Integrated Terminal
VMark includes a built-in terminal panel so you can run commands without leaving the editor.
Press Ctrl + ` to toggle the terminal panel.
Sessions
The terminal supports up to 5 concurrent sessions, each with its own shell process. A vertical tab bar on the right side shows numbered session tabs.
| Action | How |
|---|---|
| New session | Click the + button |
| Switch session | Click a tab number |
| Close session | Click the trash icon |
| Restart shell | Click the restart icon |
When you close the last session the panel hides but the session stays alive — reopen with Ctrl + ` and you are back where you left off. If a shell process exits, press any key to restart it.
Keyboard Shortcuts
These shortcuts work when the terminal panel is focused:
| Action | Shortcut |
|---|---|
| Copy | Mod + C (with selection) |
| Paste | Mod + V |
| Clear | Mod + K |
| Search | Mod + F |
| Toggle Terminal | Ctrl + ` |
TIP
Mod + C without a text selection sends SIGINT to the running process — the same as pressing Ctrl+C in a regular terminal.
Search
Press Mod + F to open the search bar. Type to search incrementally through the terminal buffer.
| Action | Shortcut |
|---|---|
| Next match | Enter |
| Previous match | Shift + Enter |
| Close search | Escape |
Context Menu
Right-click inside the terminal to access:
- Copy — copy selected text (disabled when nothing is selected)
- Paste — paste from clipboard into the shell
- Select All — select the entire terminal buffer
- Clear — clear visible output
- Reset Display — re-paint the terminal and reset its rendering cache. Use this if characters start to overlap, mix cases, or render garbled after a long session — most often seen when running heavily styled CLIs (e.g. Claude Code) for hours.
Clickable Links
The terminal detects two kinds of links in command output:
- Web URLs — click to open in your default browser
- File paths — click to open the file in the editor (supports
:line:colsuffixes and relative paths resolved against the workspace root)
Shell Environment
VMark sets these environment variables in every terminal session:
| Variable | Value |
|---|---|
TERM_PROGRAM | vmark |
EDITOR | vmark |
VMARK_WORKSPACE | Workspace root path (when a folder is open) |
PATH | Full login shell PATH (same as your system terminal) |
The integrated terminal inherits your login shell's PATH, so CLI tools like node, claude, and other user-installed binaries are discoverable — just as they would be in a regular terminal window.
The shell is read from $SHELL (falls back to /bin/sh). The working directory starts at the workspace root, or the active file's parent directory, or $HOME.

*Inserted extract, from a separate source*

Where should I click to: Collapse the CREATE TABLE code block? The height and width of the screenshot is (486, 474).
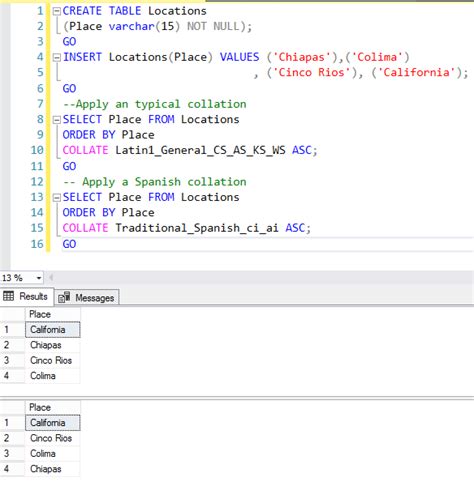pos(57,11)
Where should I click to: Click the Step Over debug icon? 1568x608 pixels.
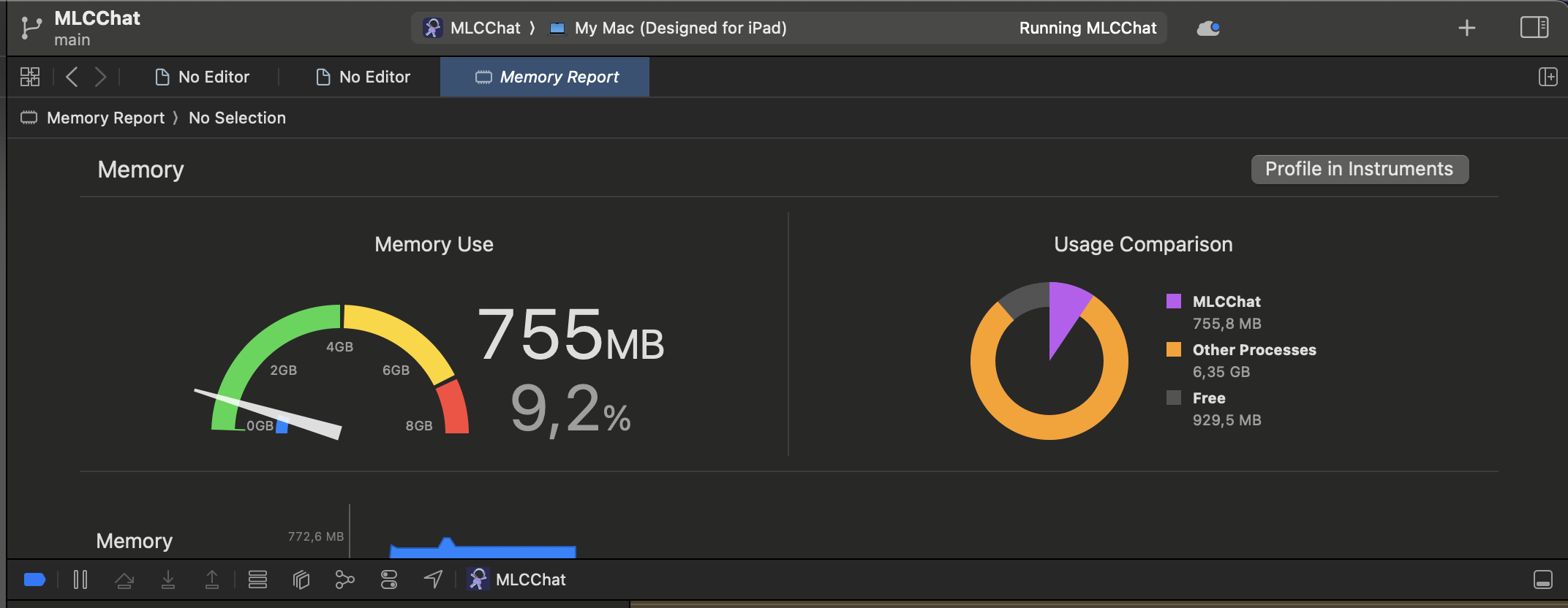(124, 580)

Standard shell shortcuts like Ctrl+R (reverse history search in zsh/bash) work when the terminal is focused — they are not intercepted by the editor.

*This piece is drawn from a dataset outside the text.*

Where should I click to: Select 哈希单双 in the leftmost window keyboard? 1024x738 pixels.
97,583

When you open a workspace or file after the terminal is already running, all sessions automatically cd to the new workspace root.
Pause / Resume
For long-running processes producing verbose output, you can suspend the underlying shell process from VMark to free CPU without killing the session. Resuming continues the process from where it left off.
| Action | How |
|---|---|
| Pause the active session | Right-click the session tab → Pause |
| Resume the paused session | Right-click the paused tab → Resume |
While paused:
- The session tab shows a dimmed indicator
- The shell receives
SIGSTOP(POSIX); the OS suspends scheduling for the process - Buffered output that was already written to the terminal is preserved on screen, but no new output appears until you resume
- The kill / clear / restart controls remain available
Pause/Resume is a macOS/Linux feature only — Windows process control doesn't expose an equivalent suspend signal, so the menu items are hidden on Windows builds.
Settings
Open Settings → Terminal to configure:
| Setting | Range | Default | Platforms |
|---|---|---|---|
| Font Size | 10 – 24 px | 13 px | All |
| Line Height | 1.0 – 2.0 | 1.2 | All |
| Copy on Select | On / Off | Off | All |
| Mac Option as Meta | On / Off | Off | macOS |
Changes apply immediately to all open sessions. Mac Option as Meta routes the macOS Option key as Meta in the integrated terminal so emacs, tmux, and similar tools see Alt-prefixed shortcuts.
Persistence
Terminal panel visibility and height are saved and restored across hot-exit restarts. Shell processes themselves cannot be preserved — a fresh shell is spawned for each session on restart, and any paused session loses its SIGSTOP state along with the process itself.